| Brief |
Answer these questions using the text below about Robert Kushner and Amy Goldin.
1. Which gallery represents Robert Kushner's work?
2. In what year did the writer meet Amy Goldin?
3. Which countries did the two visit together in 1974?

| Text section |
Robert Kushner is an artist living and working in New York City.
He has created performances (1970-1982), paintings, prints, sculpture and art criticism.
For some years his painting work has focused on flowers and botanical forms.
He exhibits regularly and has executed numerous public commissions in the US and Japan.
His work is represented by DC Moore Gallery, New York.
Amy Goldin was a bigger than life character in my own life. She published a remarkable body of art criticism from 1964 through 1978 in the following journals and magazines: Artnews, Artforum, Art Journal, New American Review, International Journal for Aesthetics and Art Criticism, and Art in America. I met her in 1969 when I was an undergraduate student studying Visual Arts at the University of California, San Diego. By the end of that semester we were busily at work co-authoring an article on conceptual art for Artnews. The friendship continued, particularly after I graduated and moved to New York. We travelled together in 1974 to Turkey, Iran and Afghanistan to view historical and contemporary Islamic monuments and worked on several other projects together. Amy died of cancer at age 52 in 1978. Since then, her essays have been virtually invisible except to a handful cognoscenti.
Over the years several people have approached me wanting to work on a collection of Amy’s essays. However, each time, the project fizzled. Finally, when I was introduced to Jon Gams at Hard Press Editions, and he expressed interest in a book of selected Goldin essays, I said yes with great enthusiasm. Reading, re-reading and re-, re-reading Amy’s essays that were both familiar and new to me, I gained a new and enormous respect for Amy’s writing and intellectual rigor. I was also reminded, unequivocally, of how her views of art have totally influenced my visual experiences of art to this day. These essays read as totally fresh and new even though some of them were written nearly 50 years ago. I warmly invite you to enter into Goldin’s world of both humorous and uncompromising observation, where the underlying parameters are looking and thinking.

(Dataset entries)

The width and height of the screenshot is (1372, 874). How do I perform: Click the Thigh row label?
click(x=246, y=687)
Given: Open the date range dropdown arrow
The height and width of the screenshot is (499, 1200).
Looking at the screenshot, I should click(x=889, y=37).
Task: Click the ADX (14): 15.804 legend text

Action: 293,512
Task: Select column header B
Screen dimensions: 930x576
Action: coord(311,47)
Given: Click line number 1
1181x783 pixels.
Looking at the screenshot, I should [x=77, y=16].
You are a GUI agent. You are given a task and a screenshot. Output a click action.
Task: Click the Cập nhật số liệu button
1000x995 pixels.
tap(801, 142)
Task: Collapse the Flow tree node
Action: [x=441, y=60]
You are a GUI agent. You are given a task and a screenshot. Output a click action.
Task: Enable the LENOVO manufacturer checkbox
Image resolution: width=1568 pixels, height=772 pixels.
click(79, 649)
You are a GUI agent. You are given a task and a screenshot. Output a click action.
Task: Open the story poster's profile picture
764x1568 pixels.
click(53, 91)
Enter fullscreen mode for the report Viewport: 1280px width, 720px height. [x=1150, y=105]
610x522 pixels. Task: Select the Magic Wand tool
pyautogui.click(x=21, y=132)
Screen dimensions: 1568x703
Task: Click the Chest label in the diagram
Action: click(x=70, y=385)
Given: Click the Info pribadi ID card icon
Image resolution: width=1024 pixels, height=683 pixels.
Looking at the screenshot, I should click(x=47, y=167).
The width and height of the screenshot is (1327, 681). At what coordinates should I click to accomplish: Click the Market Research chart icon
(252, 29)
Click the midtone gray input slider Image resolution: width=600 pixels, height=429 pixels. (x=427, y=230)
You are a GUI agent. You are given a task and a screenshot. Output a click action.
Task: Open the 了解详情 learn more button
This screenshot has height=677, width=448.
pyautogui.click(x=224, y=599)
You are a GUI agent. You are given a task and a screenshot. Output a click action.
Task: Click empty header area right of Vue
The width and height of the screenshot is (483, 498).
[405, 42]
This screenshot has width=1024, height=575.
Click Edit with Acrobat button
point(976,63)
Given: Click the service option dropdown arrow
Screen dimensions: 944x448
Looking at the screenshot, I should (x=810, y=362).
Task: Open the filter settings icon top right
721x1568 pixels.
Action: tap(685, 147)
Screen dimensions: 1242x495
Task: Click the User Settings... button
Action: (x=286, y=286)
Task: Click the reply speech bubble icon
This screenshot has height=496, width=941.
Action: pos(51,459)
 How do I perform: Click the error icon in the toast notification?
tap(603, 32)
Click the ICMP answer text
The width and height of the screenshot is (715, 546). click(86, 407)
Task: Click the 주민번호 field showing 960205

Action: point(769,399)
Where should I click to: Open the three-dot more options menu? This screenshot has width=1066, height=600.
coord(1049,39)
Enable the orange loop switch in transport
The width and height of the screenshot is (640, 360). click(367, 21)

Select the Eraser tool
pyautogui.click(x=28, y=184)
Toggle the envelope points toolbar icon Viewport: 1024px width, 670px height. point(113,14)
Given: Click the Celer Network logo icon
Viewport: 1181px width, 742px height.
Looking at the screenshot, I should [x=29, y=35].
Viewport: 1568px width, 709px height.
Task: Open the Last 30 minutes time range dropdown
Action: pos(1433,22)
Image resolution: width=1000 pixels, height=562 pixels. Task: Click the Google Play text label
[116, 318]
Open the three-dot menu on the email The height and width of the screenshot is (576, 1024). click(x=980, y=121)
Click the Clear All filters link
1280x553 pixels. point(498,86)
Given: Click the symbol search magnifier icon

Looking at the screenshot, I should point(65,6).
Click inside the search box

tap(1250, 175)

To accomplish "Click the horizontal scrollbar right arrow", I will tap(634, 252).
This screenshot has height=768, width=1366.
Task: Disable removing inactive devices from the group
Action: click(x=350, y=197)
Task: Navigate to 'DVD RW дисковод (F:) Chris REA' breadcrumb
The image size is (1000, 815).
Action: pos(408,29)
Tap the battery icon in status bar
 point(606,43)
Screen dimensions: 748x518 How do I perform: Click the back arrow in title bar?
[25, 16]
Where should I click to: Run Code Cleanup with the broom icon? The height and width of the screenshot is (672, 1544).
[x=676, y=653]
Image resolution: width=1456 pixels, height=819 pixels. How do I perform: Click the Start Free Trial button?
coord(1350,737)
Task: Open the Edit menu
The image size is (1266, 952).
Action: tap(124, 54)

| Result for this task |
1. DC Moore Gallery, New York
2. 1969
3. Turkey, Iran and Afghanistan